9. BÖLÜM "YOK EDİN AYNALARI"

301 29 13
                                    

"Melisa!"

Sinirlerimi her fırsatta bozan Uraz Doğanay (!), Melis'e doğru, garip ses tonu ile seslendiğinde gülmeyi kesmiştik. Arkadaş mıydı bunlar? Ya da ne ara arkadaş olmuşlardı? Belki de okulla ilgilidir, diye geçirdim içimden. Sonuçta o okul başkanıydı ve her ne kadar farklı binalarda okusak da bizimle de ilgilenmek durumundaydı.

"Ne var?"

Melisa, duygusuz ve hiç de hoş karşılanmayacak bir şekilde cevap verirken adım sesleri ve karartı halinde gözüme çarpan birkaç beden bize doğru yaklaşıyordu. Hem de birden fazla.

"Annen, bugün eve erken dönmemizi istiyor. Kimseye söz verme. Çıkışta bekle. Beraber gideceğiz."

Aynı evde mi yaşıyordular? Ama neden annem demedi? Ya da belki... Ahh. Bana ne ki!

"Bugün Aymilerde kalacağım. İletirsin ağabey'ciğim. (!) Hı? Değil mi?"

Ağabey mi dedi o?!

Tamam. Bu konuyu ister ilgilendirsin ister ilgilendirmesin kesinlikle Melis ile konuşacaktım. Kesinlikle.

Sesindeki uyarır tonu gizleme gereği duymadan "Değil mi, Aymi? Bugün önemli bir işimiz var." diyen Melis ile düşüncelerimi dağıtıp kafamı salladım. "Evet. İşimiz var."

"Yarına erteleyemez misiniz, Aymira? Ailevi bir mevzu da."

Resmen zor durumda bırakılıyordum. Bir yanda elimi, elinin içinde sıkarak yapmamam için uyaran Melis, diğer yanımda direten bir ağabey. (!)

Yine de Melisa için hayır demek zorundaydım. Gerçi hiçbir şey için zorunluluk duygusu hissetmiyordum. Fakat... Ne bileyim işte. Mantıklı bir açıklaması olmalıydı yaptığının. Hem anlayıp dinlemeden şu ego yığınına evet de diyemezdim.

"Ben konuşurum ailenizle. Yasemin teyzenin anlayışla karşılayacağına eminim."

Melisa'nın eli gevşerken rahatladığını hissettim. Kulağıma doğru fısıldadı. "Bir tanesin." Tebessüm ettim kelimesine.

Gülümsememi yarıda kesen şey, Uraz denen çocuğun, pes etmeyişiydi. Ya çok önemliydi ya da bilerek yapıyordu.

"Madem çok önemli o zaman biz de halledersiniz işinizi."

Kurduğu cümleye, tabiri caizse ağzım ayrık bir şekilde cevap verince yanındaki birkaç kişinin güldüğünü işitmiştim.
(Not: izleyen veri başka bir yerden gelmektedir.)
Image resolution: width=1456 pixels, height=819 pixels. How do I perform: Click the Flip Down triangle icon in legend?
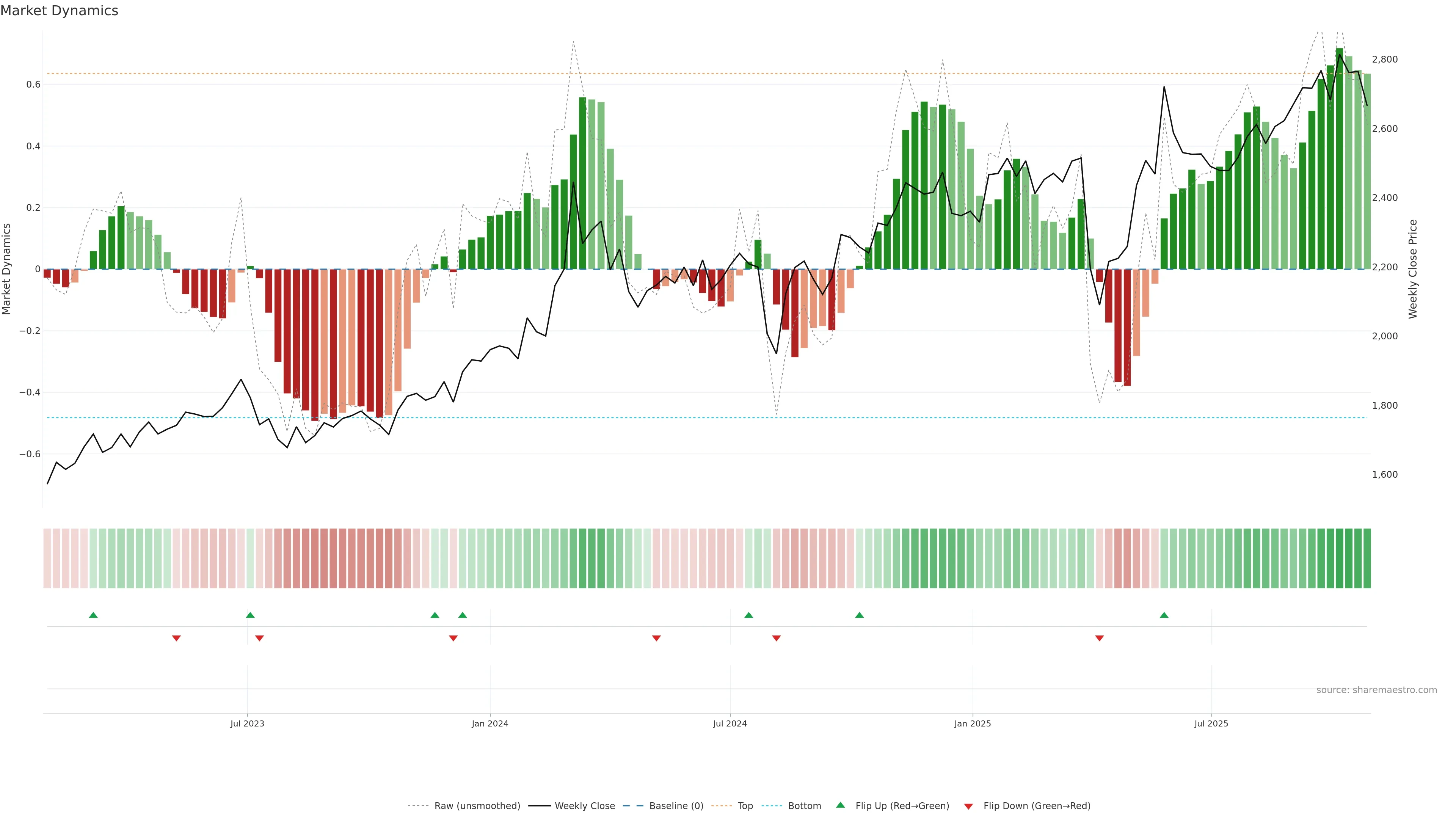[968, 806]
Tabii Rüzgar'ın ayağa kalkarak itiraz etmesinden söz etmiyorum bile.

"Olmaz!"

"Neden olmasın?" Bu çocuktaki inat da artık pes dedirtiyordu.

"Çünkü işimizi hep birlikte göreceğiz." Sinirle cevap veren Barış'a anlam veremezken şaşkınlıkla baktım karanlığa. Birkaç saniye sonra zaman kaybetmeden konuştum. Madem bu kadar önemli bir meseleydi, affetsin Melisa, pekala diyecektim.

"Peki o zaman. Biz, sonra da buluşuruz."

Ellerimle yoklayarak Melisa'nın elini tuttum, af diler gibi. Sıcak elleri dokunuşumla gevşerken gülümsenin o kadar da kötü bir şey olmadığını fark ediyordum. Hatta... İyi hissettiriyordu sanki.

"Hem şimdi hatırladım da, benim Aron ile doktora uğramam gerek. Sonra yine görüşürüz. Olur mu?"

Melisa'yı kırsamda o anlayışla karşıladı, hatta beni ve söylediklerimi ciddiye aldı. Avcumu fark etmeden sıkarken endişe içinde konuşmuştu.

"Hasta mısın, Aymira?"

Önemsemiş olmasına içtenlikle gülümsedim ve başımı olumsuz anlamda salladım. "Ben iyiyim."